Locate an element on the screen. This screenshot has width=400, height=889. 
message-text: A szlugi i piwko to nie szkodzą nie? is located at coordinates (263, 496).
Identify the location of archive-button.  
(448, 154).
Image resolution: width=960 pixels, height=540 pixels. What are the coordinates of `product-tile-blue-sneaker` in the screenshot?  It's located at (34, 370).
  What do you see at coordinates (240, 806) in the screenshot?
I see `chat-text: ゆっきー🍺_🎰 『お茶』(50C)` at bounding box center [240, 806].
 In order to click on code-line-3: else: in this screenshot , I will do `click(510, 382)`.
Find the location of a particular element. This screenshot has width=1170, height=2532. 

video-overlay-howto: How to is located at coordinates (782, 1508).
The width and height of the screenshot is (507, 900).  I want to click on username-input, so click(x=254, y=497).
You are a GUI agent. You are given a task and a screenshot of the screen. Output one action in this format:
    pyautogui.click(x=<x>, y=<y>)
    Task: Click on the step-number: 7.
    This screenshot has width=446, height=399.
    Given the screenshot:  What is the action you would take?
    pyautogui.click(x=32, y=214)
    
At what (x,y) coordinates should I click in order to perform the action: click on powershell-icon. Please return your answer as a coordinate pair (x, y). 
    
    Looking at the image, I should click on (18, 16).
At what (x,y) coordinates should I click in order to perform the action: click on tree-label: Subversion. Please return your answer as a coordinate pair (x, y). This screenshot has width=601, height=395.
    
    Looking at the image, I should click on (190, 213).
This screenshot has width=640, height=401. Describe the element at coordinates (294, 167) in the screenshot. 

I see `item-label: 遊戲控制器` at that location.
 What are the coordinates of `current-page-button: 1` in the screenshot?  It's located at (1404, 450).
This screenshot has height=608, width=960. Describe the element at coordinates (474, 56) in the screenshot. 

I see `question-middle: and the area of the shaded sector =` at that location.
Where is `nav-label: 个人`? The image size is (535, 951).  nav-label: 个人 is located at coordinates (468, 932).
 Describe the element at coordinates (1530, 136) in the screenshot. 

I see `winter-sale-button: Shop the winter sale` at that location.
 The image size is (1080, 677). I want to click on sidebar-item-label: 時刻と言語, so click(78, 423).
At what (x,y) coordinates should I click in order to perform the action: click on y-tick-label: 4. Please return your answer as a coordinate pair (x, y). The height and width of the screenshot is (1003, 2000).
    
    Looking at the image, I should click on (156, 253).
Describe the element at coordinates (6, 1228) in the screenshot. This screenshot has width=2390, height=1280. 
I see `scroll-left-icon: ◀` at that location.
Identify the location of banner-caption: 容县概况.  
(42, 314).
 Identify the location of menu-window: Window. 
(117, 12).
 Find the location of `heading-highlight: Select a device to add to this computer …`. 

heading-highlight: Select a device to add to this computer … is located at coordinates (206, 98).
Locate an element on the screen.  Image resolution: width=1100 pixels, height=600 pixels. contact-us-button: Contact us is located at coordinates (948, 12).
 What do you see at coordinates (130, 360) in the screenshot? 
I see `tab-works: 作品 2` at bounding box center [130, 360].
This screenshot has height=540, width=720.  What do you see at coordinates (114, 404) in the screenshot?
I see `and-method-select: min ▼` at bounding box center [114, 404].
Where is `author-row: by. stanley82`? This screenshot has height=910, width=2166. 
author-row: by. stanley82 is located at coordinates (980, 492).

+++++

## Your instructions
Reproduce all of the records above, replacing each occurrence of "Identify the location of" with "Determine the position of" and leaving everything else unchanged.

## The answer
Locate an element on the screen. This screenshot has width=400, height=889. 
message-text: A szlugi i piwko to nie szkodzą nie? is located at coordinates (263, 496).
Determine the position of archive-button.  
(448, 154).
Image resolution: width=960 pixels, height=540 pixels. What are the coordinates of `product-tile-blue-sneaker` in the screenshot?  It's located at (34, 370).
  What do you see at coordinates (240, 806) in the screenshot?
I see `chat-text: ゆっきー🍺_🎰 『お茶』(50C)` at bounding box center [240, 806].
 In order to click on code-line-3: else: in this screenshot , I will do `click(510, 382)`.
Find the location of a particular element. This screenshot has width=1170, height=2532. 

video-overlay-howto: How to is located at coordinates (782, 1508).
The width and height of the screenshot is (507, 900).  I want to click on username-input, so click(x=254, y=497).
You are a GUI agent. You are given a task and a screenshot of the screen. Output one action in this format:
    pyautogui.click(x=<x>, y=<y>)
    Task: Click on the step-number: 7.
    This screenshot has width=446, height=399.
    Given the screenshot:  What is the action you would take?
    pyautogui.click(x=32, y=214)
    
At what (x,y) coordinates should I click in order to perform the action: click on powershell-icon. Please return your answer as a coordinate pair (x, y). 
    
    Looking at the image, I should click on (18, 16).
At what (x,y) coordinates should I click in order to perform the action: click on tree-label: Subversion. Please return your answer as a coordinate pair (x, y). This screenshot has width=601, height=395.
    
    Looking at the image, I should click on (190, 213).
This screenshot has width=640, height=401. Describe the element at coordinates (294, 167) in the screenshot. 

I see `item-label: 遊戲控制器` at that location.
 What are the coordinates of `current-page-button: 1` in the screenshot?  It's located at (1404, 450).
This screenshot has height=608, width=960. Describe the element at coordinates (474, 56) in the screenshot. 

I see `question-middle: and the area of the shaded sector =` at that location.
Where is `nav-label: 个人`? The image size is (535, 951).  nav-label: 个人 is located at coordinates (468, 932).
 Describe the element at coordinates (1530, 136) in the screenshot. 

I see `winter-sale-button: Shop the winter sale` at that location.
 The image size is (1080, 677). I want to click on sidebar-item-label: 時刻と言語, so click(78, 423).
At what (x,y) coordinates should I click in order to perform the action: click on y-tick-label: 4. Please return your answer as a coordinate pair (x, y). The height and width of the screenshot is (1003, 2000).
    
    Looking at the image, I should click on (156, 253).
Describe the element at coordinates (6, 1228) in the screenshot. This screenshot has width=2390, height=1280. 
I see `scroll-left-icon: ◀` at that location.
Determine the position of banner-caption: 容县概况.  
(42, 314).
 Determine the position of menu-window: Window. 
(117, 12).
 Find the location of `heading-highlight: Select a device to add to this computer …`. 

heading-highlight: Select a device to add to this computer … is located at coordinates (206, 98).
Locate an element on the screen.  Image resolution: width=1100 pixels, height=600 pixels. contact-us-button: Contact us is located at coordinates (948, 12).
 What do you see at coordinates (130, 360) in the screenshot? 
I see `tab-works: 作品 2` at bounding box center [130, 360].
This screenshot has height=540, width=720.  What do you see at coordinates (114, 404) in the screenshot?
I see `and-method-select: min ▼` at bounding box center [114, 404].
Where is `author-row: by. stanley82`? This screenshot has height=910, width=2166. 
author-row: by. stanley82 is located at coordinates (980, 492).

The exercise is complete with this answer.